Laut Liminal ergab die Überprüfung der Infrastruktur von Liminal durch Grant Thornton keine Hinweise auf Sicherheitslücken in den Front-End- oder Back-End-Systemen des Unternehmens. Nach dem Verstoß bei Wazirx, der zum Diebstahl von mehr als 230 Millionen US-Dollar führte, stellten interne und unabhängige Untersuchungen bei Liminal Datendiskrepanzen fest, obwohl keine Sicherheitslücken entdeckt wurden. Welches Geheimnis? Das Unternehmen betonte, dass es nicht in der Lage sei, Transaktionen im Namen von Kunden zu initiieren, und betonte dabei seine Sicherheitsprotokolle.
Grant Thornton bürgt für das Sicherheitssystem von Liminal, behauptet das Unternehmen
Liminal Custody auf Social-Media-Plattform angekündigt Das Unternehmen wies darauf hin, dass es nach dem Sicherheitsvorfall bei der Kryptowährungsbörse Wazirx „umfangreiche Überprüfungen durchgeführt habe, um die Situation gründlich zu prüfen“. Wazirx behauptete, dass der Verstoß von den Systemen von Liminal ausging.
Als Reaktion auf den Verstoß bei Wazirx im Juli führte Liminal eine interne Untersuchung durch und beauftragte externe Prüfer mit der Bewertung der Sicherheit seiner Systeme, wie das Unternehmen in einem Blogbeitrag ausführlich darlegte. Die Untersuchung ergab „eine Diskrepanz zwischen den von Liminal bereitgestellten und den von Kundensystemen erhaltenen Daten“, was Fragen über eine mögliche Kompromittierung der Front-End-Systeme von Liminal aufwirft. Die Überprüfung durch Grant Thornton ergab, dass die Webanwendungsinfrastruktur von Liminal, einschließlich der Benutzeroberfläche (UI), keine Schwachstellen aufwies.
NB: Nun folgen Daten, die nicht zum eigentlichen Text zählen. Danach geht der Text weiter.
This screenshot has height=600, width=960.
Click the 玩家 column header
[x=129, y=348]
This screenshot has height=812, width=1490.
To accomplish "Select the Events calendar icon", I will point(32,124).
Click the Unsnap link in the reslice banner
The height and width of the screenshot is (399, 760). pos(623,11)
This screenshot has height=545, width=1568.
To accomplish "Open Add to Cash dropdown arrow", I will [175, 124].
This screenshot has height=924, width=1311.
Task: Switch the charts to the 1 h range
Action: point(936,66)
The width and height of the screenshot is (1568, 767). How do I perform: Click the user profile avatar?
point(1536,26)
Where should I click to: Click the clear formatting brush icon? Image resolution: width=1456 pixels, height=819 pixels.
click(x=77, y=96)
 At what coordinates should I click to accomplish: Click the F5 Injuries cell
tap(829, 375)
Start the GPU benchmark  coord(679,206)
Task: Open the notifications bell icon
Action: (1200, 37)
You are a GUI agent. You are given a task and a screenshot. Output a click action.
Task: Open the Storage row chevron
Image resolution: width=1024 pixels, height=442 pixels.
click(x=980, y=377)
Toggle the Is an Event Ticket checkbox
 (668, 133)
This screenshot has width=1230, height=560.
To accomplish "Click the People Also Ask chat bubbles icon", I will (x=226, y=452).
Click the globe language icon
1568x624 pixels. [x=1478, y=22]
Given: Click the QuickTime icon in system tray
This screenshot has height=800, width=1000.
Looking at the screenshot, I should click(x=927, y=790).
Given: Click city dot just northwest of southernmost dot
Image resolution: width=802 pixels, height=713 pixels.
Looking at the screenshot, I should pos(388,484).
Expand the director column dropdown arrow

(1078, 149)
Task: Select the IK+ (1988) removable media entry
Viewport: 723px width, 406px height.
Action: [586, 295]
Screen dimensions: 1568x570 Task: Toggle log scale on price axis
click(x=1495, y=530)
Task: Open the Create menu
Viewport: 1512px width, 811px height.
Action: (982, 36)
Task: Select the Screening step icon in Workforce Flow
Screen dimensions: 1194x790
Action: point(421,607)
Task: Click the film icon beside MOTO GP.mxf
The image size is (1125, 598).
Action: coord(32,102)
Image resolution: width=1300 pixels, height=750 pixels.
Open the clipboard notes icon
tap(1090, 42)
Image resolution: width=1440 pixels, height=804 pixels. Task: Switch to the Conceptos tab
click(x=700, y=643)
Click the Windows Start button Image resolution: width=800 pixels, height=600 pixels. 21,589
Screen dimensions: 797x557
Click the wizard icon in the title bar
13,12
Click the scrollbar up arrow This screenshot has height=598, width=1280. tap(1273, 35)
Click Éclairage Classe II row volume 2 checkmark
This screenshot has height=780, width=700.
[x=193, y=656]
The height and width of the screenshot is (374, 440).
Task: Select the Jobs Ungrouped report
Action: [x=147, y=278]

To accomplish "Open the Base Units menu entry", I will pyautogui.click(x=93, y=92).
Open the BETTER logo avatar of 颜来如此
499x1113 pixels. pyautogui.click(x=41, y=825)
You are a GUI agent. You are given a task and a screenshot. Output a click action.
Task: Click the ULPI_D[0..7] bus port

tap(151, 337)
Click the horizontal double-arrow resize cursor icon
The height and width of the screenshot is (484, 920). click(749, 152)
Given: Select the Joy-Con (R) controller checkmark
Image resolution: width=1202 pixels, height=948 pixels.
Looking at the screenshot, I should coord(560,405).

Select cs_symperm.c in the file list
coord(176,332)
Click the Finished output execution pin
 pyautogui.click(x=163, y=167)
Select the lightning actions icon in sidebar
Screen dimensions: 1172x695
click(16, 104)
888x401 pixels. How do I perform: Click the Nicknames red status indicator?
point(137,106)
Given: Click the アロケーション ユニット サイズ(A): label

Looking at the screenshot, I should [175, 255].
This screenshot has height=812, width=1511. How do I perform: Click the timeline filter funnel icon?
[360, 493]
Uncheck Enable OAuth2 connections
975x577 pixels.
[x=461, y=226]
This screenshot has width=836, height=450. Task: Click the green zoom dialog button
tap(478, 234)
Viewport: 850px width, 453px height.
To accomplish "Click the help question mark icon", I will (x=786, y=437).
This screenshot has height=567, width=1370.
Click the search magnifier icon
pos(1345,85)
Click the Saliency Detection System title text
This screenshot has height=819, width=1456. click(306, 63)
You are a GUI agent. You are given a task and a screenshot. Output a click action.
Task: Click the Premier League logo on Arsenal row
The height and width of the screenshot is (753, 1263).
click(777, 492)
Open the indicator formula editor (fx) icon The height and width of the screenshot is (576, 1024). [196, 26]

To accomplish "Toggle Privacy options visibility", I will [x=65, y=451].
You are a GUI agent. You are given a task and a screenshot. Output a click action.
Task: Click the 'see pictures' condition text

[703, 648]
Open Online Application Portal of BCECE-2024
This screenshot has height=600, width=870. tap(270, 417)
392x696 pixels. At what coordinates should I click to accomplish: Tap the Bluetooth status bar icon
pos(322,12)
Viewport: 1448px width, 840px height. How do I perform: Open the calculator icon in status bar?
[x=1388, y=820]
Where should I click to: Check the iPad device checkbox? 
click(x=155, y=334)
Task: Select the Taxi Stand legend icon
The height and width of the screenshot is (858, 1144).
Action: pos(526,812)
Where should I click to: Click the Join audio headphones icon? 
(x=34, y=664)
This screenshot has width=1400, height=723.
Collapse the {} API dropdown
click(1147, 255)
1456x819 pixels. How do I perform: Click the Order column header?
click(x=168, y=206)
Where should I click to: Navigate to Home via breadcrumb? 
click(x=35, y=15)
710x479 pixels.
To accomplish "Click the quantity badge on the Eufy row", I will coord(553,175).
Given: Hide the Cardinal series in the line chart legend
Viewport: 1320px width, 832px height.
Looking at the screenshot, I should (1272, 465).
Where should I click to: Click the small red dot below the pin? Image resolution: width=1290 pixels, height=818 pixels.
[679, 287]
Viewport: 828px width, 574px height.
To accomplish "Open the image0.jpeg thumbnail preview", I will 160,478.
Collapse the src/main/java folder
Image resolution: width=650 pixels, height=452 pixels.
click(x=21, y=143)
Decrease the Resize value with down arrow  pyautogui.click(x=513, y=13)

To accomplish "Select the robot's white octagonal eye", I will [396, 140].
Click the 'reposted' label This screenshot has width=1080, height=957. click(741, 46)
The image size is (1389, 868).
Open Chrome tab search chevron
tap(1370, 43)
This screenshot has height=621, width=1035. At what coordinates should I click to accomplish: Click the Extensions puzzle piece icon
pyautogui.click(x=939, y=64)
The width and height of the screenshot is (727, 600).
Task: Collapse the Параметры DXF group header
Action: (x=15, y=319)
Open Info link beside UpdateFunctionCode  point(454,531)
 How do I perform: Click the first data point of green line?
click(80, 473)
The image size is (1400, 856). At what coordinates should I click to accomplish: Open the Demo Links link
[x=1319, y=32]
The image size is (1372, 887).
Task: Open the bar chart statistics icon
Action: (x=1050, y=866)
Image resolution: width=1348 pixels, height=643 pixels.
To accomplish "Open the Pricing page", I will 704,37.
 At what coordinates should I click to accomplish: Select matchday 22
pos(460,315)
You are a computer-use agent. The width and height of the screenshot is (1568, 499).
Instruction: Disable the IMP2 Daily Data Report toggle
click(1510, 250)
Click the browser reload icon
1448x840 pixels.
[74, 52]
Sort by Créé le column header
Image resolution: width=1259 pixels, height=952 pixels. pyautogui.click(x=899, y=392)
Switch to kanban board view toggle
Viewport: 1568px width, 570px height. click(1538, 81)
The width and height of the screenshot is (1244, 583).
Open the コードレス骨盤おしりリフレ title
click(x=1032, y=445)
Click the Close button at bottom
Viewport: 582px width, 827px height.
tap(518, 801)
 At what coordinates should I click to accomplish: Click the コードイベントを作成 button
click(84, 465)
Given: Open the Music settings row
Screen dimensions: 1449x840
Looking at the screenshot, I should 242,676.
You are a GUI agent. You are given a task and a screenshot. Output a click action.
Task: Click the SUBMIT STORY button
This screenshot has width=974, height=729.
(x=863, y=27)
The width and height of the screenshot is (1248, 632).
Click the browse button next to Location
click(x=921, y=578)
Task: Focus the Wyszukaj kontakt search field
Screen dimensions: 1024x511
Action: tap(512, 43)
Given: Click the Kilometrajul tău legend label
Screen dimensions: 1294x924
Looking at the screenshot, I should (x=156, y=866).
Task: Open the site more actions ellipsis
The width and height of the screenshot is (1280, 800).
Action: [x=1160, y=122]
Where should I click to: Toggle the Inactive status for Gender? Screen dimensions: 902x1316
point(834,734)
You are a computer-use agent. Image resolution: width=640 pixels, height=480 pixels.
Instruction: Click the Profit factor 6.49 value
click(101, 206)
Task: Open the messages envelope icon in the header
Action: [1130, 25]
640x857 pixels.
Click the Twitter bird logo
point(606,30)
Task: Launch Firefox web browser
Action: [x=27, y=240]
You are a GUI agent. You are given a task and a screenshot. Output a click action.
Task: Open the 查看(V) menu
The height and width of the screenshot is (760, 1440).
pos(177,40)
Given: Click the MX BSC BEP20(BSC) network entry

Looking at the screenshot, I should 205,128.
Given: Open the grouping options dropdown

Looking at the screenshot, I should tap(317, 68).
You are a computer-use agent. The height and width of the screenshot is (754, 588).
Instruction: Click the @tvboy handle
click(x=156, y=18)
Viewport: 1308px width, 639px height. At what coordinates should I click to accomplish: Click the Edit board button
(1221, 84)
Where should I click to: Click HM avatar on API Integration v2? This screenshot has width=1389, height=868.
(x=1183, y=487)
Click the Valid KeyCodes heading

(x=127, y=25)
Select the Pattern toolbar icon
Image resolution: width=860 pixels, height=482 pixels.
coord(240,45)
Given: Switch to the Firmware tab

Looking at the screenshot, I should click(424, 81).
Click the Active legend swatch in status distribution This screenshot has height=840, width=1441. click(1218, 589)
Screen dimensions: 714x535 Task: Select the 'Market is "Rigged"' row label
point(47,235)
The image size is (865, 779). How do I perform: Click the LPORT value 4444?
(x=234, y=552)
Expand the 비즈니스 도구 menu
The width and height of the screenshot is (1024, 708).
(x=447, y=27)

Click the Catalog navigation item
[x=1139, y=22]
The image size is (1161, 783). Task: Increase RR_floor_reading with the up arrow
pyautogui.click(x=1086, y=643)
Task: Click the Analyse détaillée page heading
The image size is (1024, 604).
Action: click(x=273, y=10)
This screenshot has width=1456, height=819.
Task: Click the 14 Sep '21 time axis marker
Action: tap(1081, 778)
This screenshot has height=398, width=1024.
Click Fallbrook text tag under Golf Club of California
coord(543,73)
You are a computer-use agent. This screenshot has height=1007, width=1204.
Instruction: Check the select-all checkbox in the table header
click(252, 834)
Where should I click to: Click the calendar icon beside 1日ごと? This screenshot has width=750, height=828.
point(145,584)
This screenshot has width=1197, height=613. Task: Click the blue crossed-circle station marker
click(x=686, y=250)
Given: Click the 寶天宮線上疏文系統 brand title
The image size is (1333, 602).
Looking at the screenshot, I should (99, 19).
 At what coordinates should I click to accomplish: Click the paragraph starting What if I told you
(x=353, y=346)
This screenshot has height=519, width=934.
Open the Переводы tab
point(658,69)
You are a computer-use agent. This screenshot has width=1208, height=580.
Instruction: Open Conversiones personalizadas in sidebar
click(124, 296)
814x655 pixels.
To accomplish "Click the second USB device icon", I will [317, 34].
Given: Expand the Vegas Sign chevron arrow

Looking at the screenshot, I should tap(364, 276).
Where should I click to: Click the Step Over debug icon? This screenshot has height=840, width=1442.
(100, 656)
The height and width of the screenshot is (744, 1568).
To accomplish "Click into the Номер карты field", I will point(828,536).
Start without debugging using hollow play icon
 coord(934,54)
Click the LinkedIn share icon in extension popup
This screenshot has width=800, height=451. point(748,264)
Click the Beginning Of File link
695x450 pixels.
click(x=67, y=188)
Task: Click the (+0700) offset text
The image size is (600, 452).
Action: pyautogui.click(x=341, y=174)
Grenzberichte:
Grant Thornton hat eine detaillierte Überprüfung der Infrastruktur von Liminal durchgeführt und uns mitgeteilt, dass die Front-End-Infrastruktur und die Verwaltungsplattform von Liminal sicher sind und keine Hinweise auf Verstöße oder Schwachstellen im Zusammenhang mit dem Transaktionsprozess vorliegen.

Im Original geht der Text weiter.